Brandi played almost the same setlist all 3 nights. Which was good, but she has a large enough catalogue that she didn’t have to. And even if she wanted to stick with covers instead of all her own material I think Johnny Cash would have gone over well. And John Denver. But no complaints here–she is always a treat to watch. I just wondered about the rationale.  But the crowd caught on big-time to her (they always do) and filled in much earlier then they had Friday.  I was glad to see Brandi had made so many new fans.  Though also unhappy because the more fans she gets, the harder it will be to meet her–and the more crowded and expensive her concerts.  She’s no longer our little secret.

Cool and I did some swaying together during her set, but the wind was outrageous, and kept blowing my hair in my face.  Which I can’t stand.  And Cool wanted to hold the poster instead of propping it under a chair as we had Friday, so she really had to work to hold it.  But we had fun together anyway.  We were out to have an exceptional time on Sunday.

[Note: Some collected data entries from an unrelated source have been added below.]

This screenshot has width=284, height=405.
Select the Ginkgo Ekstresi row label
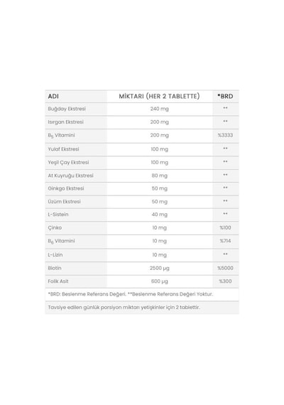66,188
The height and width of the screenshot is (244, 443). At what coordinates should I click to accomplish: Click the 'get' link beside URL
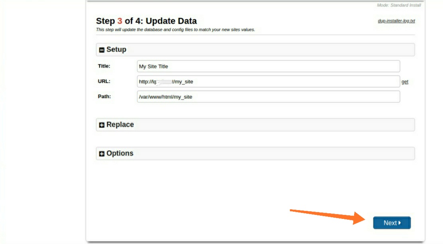pyautogui.click(x=405, y=82)
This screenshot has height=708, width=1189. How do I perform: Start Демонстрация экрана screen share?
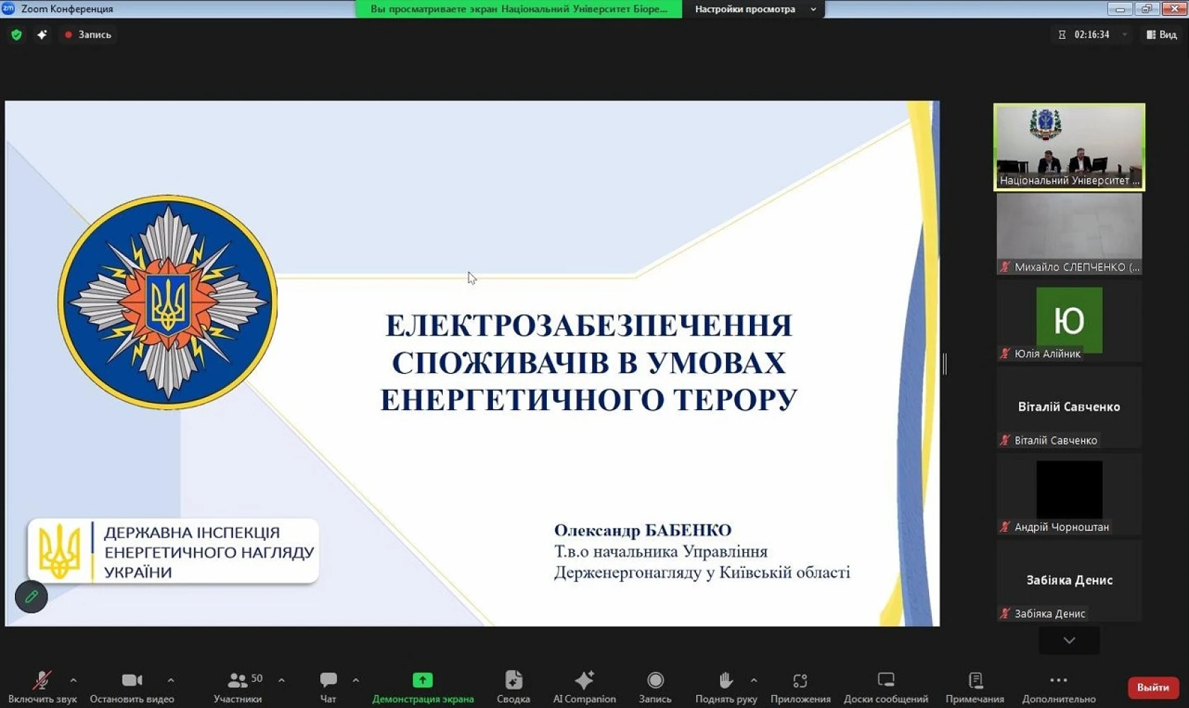tap(423, 680)
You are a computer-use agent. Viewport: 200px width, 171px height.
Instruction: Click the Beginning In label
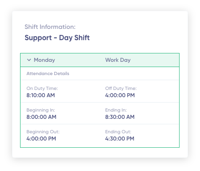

We held our “Raise Hell Brandi” sign up high and since we were close and center, she actually saw it and pointed at it, Brandi with our sign 2acknowledging us!!!  What a moment!  I gave her a thumbs up, not knowing what the procedure is supposed to be when a famous person points at the sign you worked so hard on, carried through gusting wind for an afternoon, and held up with a death grip to keep from blowing away.  After that, I got cold and wanted to put on my sweatshirt–but just in case Brandi saw us later or wanted to meet these fans who made HER a sign at a DMB concert, I wanted to be sure I was wearing the same, recognizable bright tank I’d been wearing when she pointed at our poster.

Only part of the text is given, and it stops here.